Please return exactly the lines from the one containing "Hypocrisie van de" through the end of the records, including both.

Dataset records
_____

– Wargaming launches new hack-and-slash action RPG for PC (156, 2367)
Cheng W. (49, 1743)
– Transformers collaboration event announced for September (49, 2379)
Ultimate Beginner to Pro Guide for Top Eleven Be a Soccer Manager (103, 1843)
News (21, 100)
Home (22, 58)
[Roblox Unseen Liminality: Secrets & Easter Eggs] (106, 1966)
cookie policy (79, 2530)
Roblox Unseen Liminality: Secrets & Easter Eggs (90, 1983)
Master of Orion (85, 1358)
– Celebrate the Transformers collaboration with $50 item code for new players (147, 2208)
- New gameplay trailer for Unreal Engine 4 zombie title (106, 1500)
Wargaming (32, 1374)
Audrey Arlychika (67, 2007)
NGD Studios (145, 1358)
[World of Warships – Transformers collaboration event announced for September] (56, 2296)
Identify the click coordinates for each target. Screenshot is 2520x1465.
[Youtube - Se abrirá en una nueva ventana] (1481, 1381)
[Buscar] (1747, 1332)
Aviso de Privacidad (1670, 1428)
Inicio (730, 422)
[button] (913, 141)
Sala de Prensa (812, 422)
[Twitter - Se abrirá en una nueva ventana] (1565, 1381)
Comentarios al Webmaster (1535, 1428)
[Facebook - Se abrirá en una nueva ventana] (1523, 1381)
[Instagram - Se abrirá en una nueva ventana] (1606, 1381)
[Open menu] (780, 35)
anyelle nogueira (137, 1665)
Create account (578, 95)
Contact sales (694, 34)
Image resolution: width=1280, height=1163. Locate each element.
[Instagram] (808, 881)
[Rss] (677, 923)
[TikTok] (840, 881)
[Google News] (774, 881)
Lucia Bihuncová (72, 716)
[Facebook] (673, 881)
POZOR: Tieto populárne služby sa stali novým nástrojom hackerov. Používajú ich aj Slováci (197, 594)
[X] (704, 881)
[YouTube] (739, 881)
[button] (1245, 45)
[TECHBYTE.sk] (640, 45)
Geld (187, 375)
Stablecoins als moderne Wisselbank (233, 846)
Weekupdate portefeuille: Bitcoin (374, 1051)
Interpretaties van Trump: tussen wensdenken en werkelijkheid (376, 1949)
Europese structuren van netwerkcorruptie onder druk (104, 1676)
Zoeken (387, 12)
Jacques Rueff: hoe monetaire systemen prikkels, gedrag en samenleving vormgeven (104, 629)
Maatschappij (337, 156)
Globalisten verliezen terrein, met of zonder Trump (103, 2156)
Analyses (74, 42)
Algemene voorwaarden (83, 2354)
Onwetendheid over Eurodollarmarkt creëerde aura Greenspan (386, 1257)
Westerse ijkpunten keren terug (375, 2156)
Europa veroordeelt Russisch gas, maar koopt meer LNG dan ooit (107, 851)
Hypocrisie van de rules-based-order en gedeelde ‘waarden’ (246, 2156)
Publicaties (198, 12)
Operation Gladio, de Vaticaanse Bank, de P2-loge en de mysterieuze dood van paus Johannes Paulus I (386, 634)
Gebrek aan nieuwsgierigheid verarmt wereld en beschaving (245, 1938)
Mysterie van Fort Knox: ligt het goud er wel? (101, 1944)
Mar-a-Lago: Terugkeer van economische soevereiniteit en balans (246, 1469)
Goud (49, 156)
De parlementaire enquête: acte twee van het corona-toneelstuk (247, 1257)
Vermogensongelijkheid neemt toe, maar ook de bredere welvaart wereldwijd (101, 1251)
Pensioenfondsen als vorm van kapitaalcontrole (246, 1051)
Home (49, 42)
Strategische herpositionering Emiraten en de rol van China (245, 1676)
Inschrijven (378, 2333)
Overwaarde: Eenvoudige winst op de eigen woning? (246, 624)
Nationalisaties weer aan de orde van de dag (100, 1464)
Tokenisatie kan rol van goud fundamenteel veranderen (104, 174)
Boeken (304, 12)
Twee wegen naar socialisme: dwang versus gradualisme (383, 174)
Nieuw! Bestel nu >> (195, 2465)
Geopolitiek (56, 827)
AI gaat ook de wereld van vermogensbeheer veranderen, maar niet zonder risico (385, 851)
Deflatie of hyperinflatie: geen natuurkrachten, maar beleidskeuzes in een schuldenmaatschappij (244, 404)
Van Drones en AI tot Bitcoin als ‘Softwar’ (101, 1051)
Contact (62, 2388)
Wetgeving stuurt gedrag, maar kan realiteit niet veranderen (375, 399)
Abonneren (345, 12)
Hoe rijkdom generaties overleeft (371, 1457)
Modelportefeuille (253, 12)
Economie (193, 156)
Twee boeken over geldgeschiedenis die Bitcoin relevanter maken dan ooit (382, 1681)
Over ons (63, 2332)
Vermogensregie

_____

Task result
Hypocrisie van de rules-based-order en gedeelde ‘waarden’ (246, 2156)
Publicaties (198, 12)
Operation Gladio, de Vaticaanse Bank, de P2-loge en de mysterieuze dood van paus Johannes Paulus I (386, 634)
Gebrek aan nieuwsgierigheid verarmt wereld en beschaving (245, 1938)
Mysterie van Fort Knox: ligt het goud er wel? (101, 1944)
Mar-a-Lago: Terugkeer van economische soevereiniteit en balans (246, 1469)
Goud (49, 156)
De parlementaire enquête: acte twee van het corona-toneelstuk (247, 1257)
Vermogensongelijkheid neemt toe, maar ook de bredere welvaart wereldwijd (101, 1251)
Pensioenfondsen als vorm van kapitaalcontrole (246, 1051)
Home (49, 42)
Strategische herpositionering Emiraten en de rol van China (245, 1676)
Inschrijven (378, 2333)
Overwaarde: Eenvoudige winst op de eigen woning? (246, 624)
Nationalisaties weer aan de orde van de dag (100, 1464)
Tokenisatie kan rol van goud fundamenteel veranderen (104, 174)
Boeken (304, 12)
Twee wegen naar socialisme: dwang versus gradualisme (383, 174)
Nieuw! Bestel nu >> (195, 2465)
Geopolitiek (56, 827)
AI gaat ook de wereld van vermogensbeheer veranderen, maar niet zonder risico (385, 851)
Deflatie of hyperinflatie: geen natuurkrachten, maar beleidskeuzes in een schuldenmaatschappij (244, 404)
Van Drones en AI tot Bitcoin als ‘Softwar’ (101, 1051)
Contact (62, 2388)
Wetgeving stuurt gedrag, maar kan realiteit niet veranderen (375, 399)
Abonneren (345, 12)
Hoe rijkdom generaties overleeft (371, 1457)
Modelportefeuille (253, 12)
Economie (193, 156)
Twee boeken over geldgeschiedenis die Bitcoin relevanter maken dan ooit (382, 1681)
Over ons (63, 2332)
Vermogensregie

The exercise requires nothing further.